*** Task material

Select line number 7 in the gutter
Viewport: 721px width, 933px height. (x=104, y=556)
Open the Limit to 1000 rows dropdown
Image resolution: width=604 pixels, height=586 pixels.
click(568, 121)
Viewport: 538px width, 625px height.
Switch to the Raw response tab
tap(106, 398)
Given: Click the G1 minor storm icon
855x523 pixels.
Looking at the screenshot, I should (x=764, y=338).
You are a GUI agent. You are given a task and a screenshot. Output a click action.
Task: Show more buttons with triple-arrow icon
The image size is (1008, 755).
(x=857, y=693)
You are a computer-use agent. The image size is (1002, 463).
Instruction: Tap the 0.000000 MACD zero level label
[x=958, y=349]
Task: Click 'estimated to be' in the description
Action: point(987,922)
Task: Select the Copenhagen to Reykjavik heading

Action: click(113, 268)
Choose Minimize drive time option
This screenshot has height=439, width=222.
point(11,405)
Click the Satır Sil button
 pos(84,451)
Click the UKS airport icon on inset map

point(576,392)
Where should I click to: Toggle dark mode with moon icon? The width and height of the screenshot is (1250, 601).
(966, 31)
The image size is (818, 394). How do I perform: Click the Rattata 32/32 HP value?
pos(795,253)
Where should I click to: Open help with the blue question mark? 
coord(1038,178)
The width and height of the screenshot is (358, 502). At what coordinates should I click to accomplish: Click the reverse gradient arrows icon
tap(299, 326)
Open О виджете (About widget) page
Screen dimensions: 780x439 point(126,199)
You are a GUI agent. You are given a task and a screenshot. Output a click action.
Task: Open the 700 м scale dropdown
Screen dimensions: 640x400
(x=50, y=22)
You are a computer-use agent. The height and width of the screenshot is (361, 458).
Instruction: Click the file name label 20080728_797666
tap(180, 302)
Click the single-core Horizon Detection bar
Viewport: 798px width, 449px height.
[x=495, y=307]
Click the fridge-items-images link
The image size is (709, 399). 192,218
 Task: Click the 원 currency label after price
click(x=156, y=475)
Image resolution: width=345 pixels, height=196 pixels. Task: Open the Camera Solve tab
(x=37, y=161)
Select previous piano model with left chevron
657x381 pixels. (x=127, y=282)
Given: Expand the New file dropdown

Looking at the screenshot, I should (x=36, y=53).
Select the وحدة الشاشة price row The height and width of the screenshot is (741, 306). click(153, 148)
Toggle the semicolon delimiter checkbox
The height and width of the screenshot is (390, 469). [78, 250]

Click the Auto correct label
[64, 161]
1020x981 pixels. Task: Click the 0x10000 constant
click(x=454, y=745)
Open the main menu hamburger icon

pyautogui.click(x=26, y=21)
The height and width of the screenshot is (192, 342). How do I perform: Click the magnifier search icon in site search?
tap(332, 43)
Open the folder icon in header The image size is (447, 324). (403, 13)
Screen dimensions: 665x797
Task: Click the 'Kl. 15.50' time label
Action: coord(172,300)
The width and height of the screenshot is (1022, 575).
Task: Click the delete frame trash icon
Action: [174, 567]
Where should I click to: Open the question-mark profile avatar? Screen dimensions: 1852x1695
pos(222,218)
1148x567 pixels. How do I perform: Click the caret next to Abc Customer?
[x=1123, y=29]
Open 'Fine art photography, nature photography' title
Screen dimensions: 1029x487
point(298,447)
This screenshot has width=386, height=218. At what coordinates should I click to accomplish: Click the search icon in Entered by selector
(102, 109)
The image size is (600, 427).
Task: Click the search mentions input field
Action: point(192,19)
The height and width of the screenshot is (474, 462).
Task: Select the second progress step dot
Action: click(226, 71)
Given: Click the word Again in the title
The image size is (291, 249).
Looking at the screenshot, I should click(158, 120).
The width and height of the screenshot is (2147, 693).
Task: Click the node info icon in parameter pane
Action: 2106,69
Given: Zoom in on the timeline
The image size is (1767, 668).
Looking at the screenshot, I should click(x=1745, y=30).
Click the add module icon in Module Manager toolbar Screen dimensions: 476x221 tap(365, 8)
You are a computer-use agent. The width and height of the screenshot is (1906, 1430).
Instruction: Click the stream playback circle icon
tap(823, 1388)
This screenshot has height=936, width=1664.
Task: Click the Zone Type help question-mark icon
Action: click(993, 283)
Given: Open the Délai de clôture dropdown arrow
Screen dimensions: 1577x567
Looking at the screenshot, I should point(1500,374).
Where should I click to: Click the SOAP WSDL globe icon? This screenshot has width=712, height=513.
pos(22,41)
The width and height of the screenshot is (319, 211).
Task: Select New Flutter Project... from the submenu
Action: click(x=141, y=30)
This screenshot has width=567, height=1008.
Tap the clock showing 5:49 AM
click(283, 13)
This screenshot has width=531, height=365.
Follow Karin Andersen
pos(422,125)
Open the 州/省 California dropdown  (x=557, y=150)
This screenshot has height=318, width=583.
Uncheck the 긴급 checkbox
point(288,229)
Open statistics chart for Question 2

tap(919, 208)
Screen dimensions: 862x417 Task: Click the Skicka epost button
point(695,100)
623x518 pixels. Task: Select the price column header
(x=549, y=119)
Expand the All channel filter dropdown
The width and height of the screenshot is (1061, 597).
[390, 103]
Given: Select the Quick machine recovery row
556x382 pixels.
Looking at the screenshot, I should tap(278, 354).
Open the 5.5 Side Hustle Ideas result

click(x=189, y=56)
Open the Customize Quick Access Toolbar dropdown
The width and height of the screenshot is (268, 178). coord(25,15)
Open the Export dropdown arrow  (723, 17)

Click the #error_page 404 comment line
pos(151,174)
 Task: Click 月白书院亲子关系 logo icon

******

__Exercise description__
Please edit all of the records above by replacing "Instruction" with "Command" and leaving everything else unchanged.

__Expected output__
Select line number 7 in the gutter
Viewport: 721px width, 933px height. (x=104, y=556)
Open the Limit to 1000 rows dropdown
Image resolution: width=604 pixels, height=586 pixels.
click(568, 121)
Viewport: 538px width, 625px height.
Switch to the Raw response tab
tap(106, 398)
Given: Click the G1 minor storm icon
855x523 pixels.
Looking at the screenshot, I should (x=764, y=338).
You are a GUI agent. You are given a task and a screenshot. Output a click action.
Task: Show more buttons with triple-arrow icon
The image size is (1008, 755).
(x=857, y=693)
You are a computer-use agent. The image size is (1002, 463).
Command: Tap the 0.000000 MACD zero level label
[x=958, y=349]
Task: Click 'estimated to be' in the description
Action: point(987,922)
Task: Select the Copenhagen to Reykjavik heading

Action: click(113, 268)
Choose Minimize drive time option
This screenshot has height=439, width=222.
point(11,405)
Click the Satır Sil button
 pos(84,451)
Click the UKS airport icon on inset map

point(576,392)
Where should I click to: Toggle dark mode with moon icon? The width and height of the screenshot is (1250, 601).
(966, 31)
The image size is (818, 394). How do I perform: Click the Rattata 32/32 HP value?
pos(795,253)
Where should I click to: Open help with the blue question mark? 
coord(1038,178)
The width and height of the screenshot is (358, 502). At what coordinates should I click to accomplish: Click the reverse gradient arrows icon
tap(299, 326)
Open О виджете (About widget) page
Screen dimensions: 780x439 point(126,199)
You are a GUI agent. You are given a task and a screenshot. Output a click action.
Task: Open the 700 м scale dropdown
Screen dimensions: 640x400
(x=50, y=22)
You are a computer-use agent. The height and width of the screenshot is (361, 458).
Command: Click the file name label 20080728_797666
tap(180, 302)
Click the single-core Horizon Detection bar
Viewport: 798px width, 449px height.
[x=495, y=307]
Click the fridge-items-images link
The image size is (709, 399). 192,218
 Task: Click the 원 currency label after price
click(x=156, y=475)
Image resolution: width=345 pixels, height=196 pixels. Task: Open the Camera Solve tab
(x=37, y=161)
Select previous piano model with left chevron
657x381 pixels. (x=127, y=282)
Given: Expand the New file dropdown

Looking at the screenshot, I should (x=36, y=53).
Select the وحدة الشاشة price row The height and width of the screenshot is (741, 306). click(153, 148)
Toggle the semicolon delimiter checkbox
The height and width of the screenshot is (390, 469). [78, 250]

Click the Auto correct label
[64, 161]
1020x981 pixels. Task: Click the 0x10000 constant
click(x=454, y=745)
Open the main menu hamburger icon

pyautogui.click(x=26, y=21)
The height and width of the screenshot is (192, 342). How do I perform: Click the magnifier search icon in site search?
tap(332, 43)
Open the folder icon in header The image size is (447, 324). (403, 13)
Screen dimensions: 665x797
Task: Click the 'Kl. 15.50' time label
Action: coord(172,300)
The width and height of the screenshot is (1022, 575).
Task: Click the delete frame trash icon
Action: [174, 567]
Where should I click to: Open the question-mark profile avatar? Screen dimensions: 1852x1695
pos(222,218)
1148x567 pixels. How do I perform: Click the caret next to Abc Customer?
[x=1123, y=29]
Open 'Fine art photography, nature photography' title
Screen dimensions: 1029x487
point(298,447)
This screenshot has width=386, height=218. At what coordinates should I click to accomplish: Click the search icon in Entered by selector
(102, 109)
The image size is (600, 427).
Task: Click the search mentions input field
Action: point(192,19)
The height and width of the screenshot is (474, 462).
Task: Select the second progress step dot
Action: click(226, 71)
Given: Click the word Again in the title
The image size is (291, 249).
Looking at the screenshot, I should click(158, 120).
The width and height of the screenshot is (2147, 693).
Task: Click the node info icon in parameter pane
Action: 2106,69
Given: Zoom in on the timeline
The image size is (1767, 668).
Looking at the screenshot, I should click(x=1745, y=30).
Click the add module icon in Module Manager toolbar Screen dimensions: 476x221 tap(365, 8)
You are a computer-use agent. The width and height of the screenshot is (1906, 1430).
Command: Click the stream playback circle icon
tap(823, 1388)
This screenshot has height=936, width=1664.
Task: Click the Zone Type help question-mark icon
Action: click(993, 283)
Given: Open the Délai de clôture dropdown arrow
Screen dimensions: 1577x567
Looking at the screenshot, I should point(1500,374).
Where should I click to: Click the SOAP WSDL globe icon? This screenshot has width=712, height=513.
pos(22,41)
The width and height of the screenshot is (319, 211).
Task: Select New Flutter Project... from the submenu
Action: click(x=141, y=30)
This screenshot has width=567, height=1008.
Tap the clock showing 5:49 AM
click(283, 13)
This screenshot has width=531, height=365.
Follow Karin Andersen
pos(422,125)
Open the 州/省 California dropdown  (x=557, y=150)
This screenshot has height=318, width=583.
Uncheck the 긴급 checkbox
point(288,229)
Open statistics chart for Question 2

tap(919, 208)
Screen dimensions: 862x417 Task: Click the Skicka epost button
point(695,100)
623x518 pixels. Task: Select the price column header
(x=549, y=119)
Expand the All channel filter dropdown
The width and height of the screenshot is (1061, 597).
[390, 103]
Given: Select the Quick machine recovery row
556x382 pixels.
Looking at the screenshot, I should tap(278, 354).
Open the 5.5 Side Hustle Ideas result

click(x=189, y=56)
Open the Customize Quick Access Toolbar dropdown
The width and height of the screenshot is (268, 178). coord(25,15)
Open the Export dropdown arrow  (723, 17)

Click the #error_page 404 comment line
pos(151,174)
 Task: Click 月白书院亲子关系 logo icon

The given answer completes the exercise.